## Records

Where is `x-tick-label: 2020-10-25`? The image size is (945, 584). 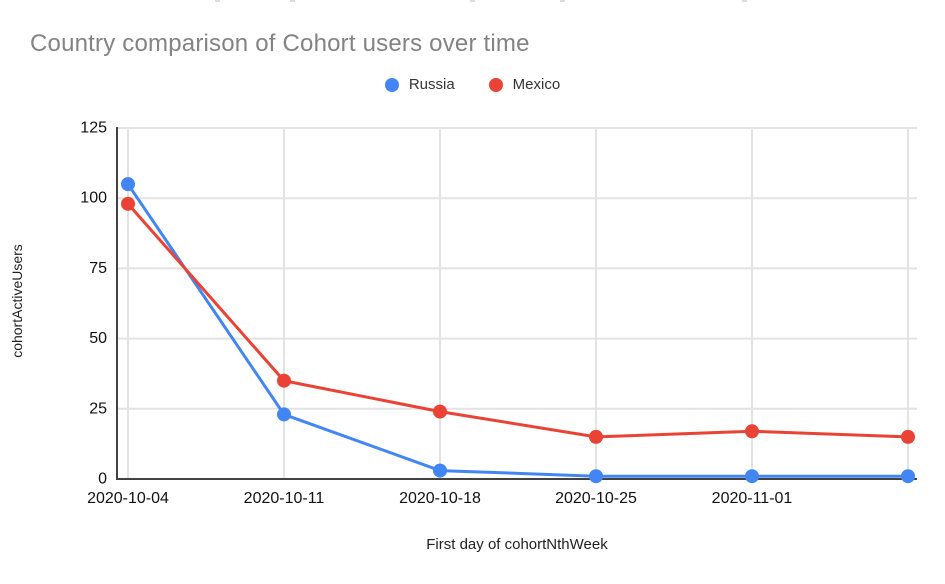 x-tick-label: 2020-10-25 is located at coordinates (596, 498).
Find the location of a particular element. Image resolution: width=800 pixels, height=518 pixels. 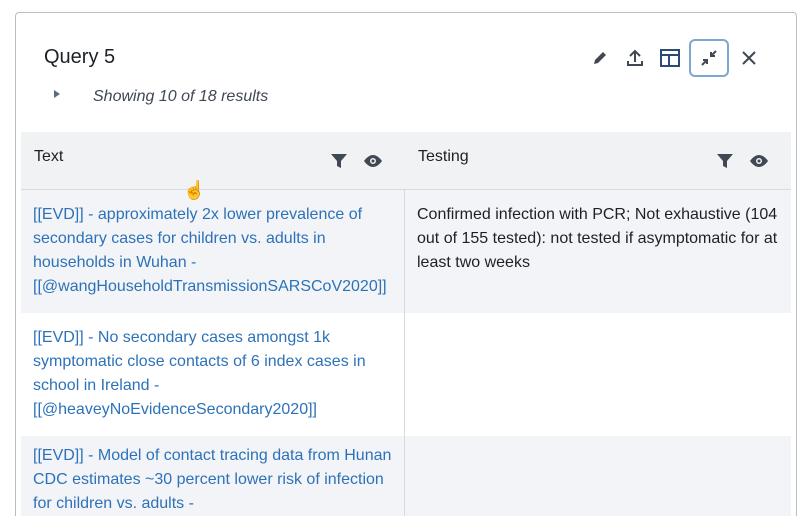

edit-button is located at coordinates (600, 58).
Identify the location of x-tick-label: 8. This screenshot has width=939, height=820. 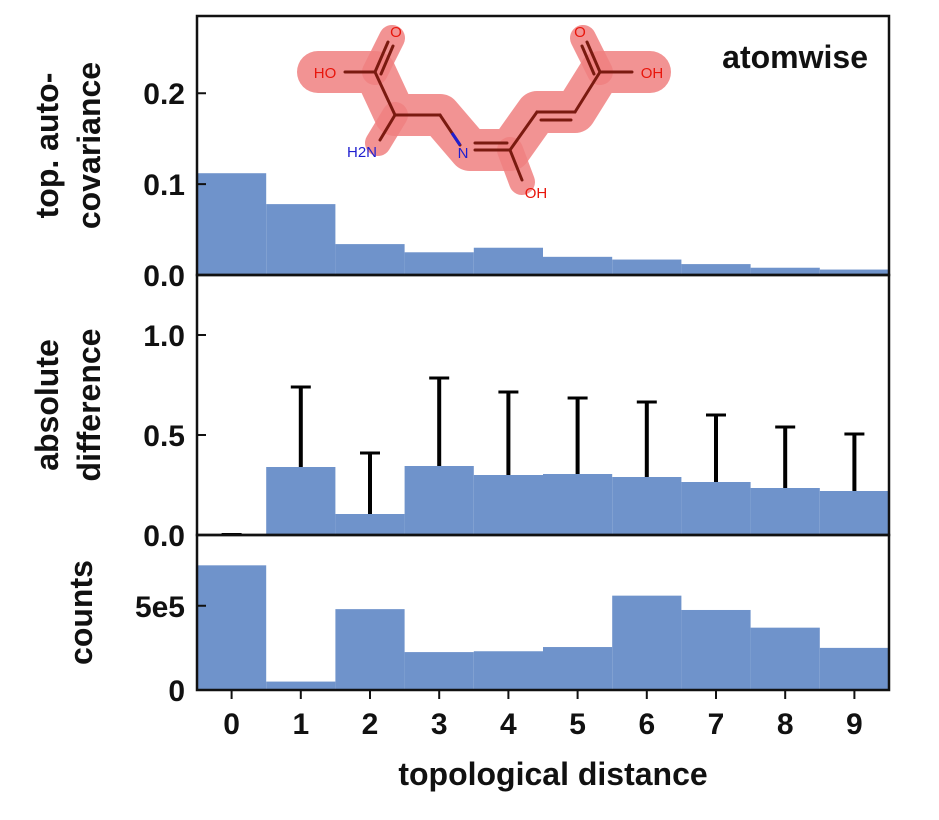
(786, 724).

--

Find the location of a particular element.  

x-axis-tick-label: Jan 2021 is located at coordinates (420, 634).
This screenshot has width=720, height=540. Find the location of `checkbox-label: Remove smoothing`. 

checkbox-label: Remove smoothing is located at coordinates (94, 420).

==

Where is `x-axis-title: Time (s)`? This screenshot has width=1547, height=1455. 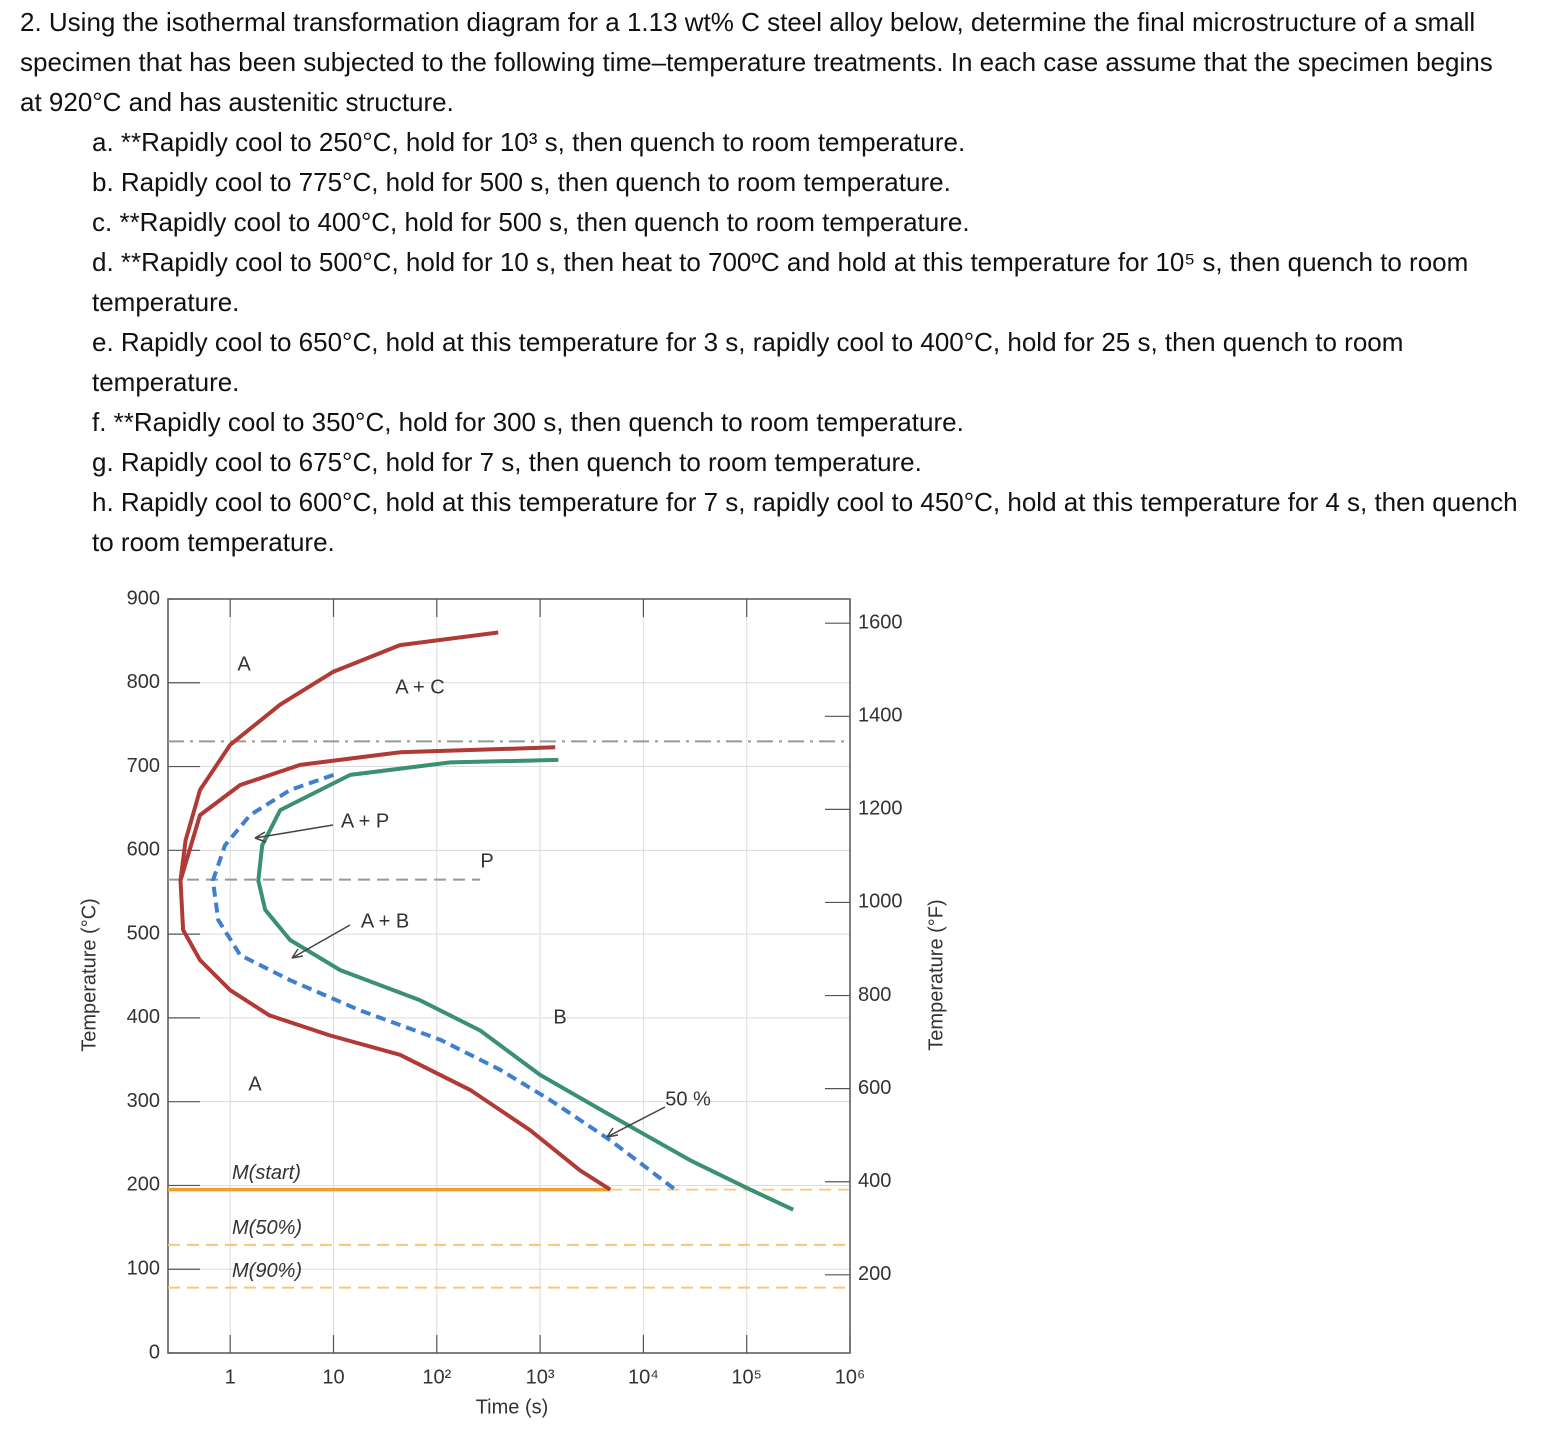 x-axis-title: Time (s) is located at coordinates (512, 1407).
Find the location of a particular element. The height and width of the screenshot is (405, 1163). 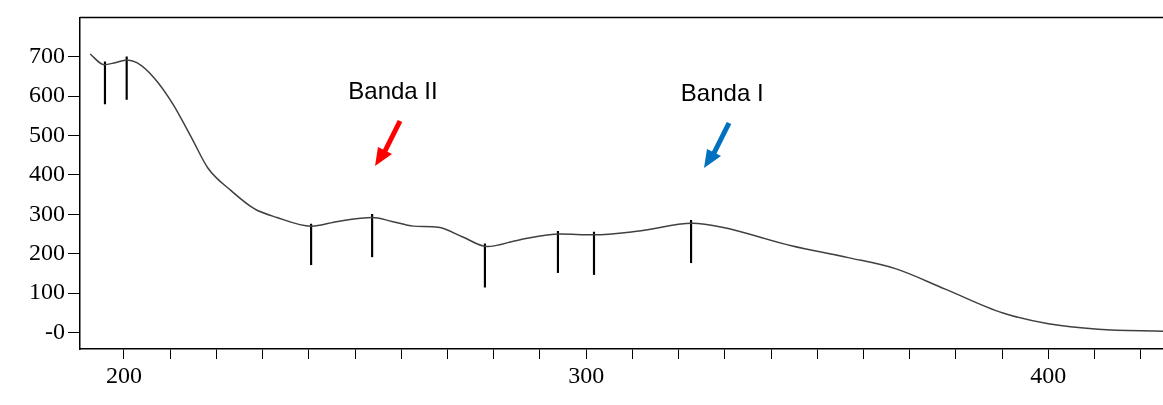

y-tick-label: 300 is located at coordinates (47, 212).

## Task details
Can you rewrite the lines between the one holding "This screenshot has width=720, height=540." and the one holding "checkbox-label: Remove smoothing is", inclusive, as a numbered list that leaves out blank lines?

## Exercise answer
1. This screenshot has width=720, height=540. Find the location of `checkbox-label: Remove smoothing`. 
2. checkbox-label: Remove smoothing is located at coordinates (94, 420).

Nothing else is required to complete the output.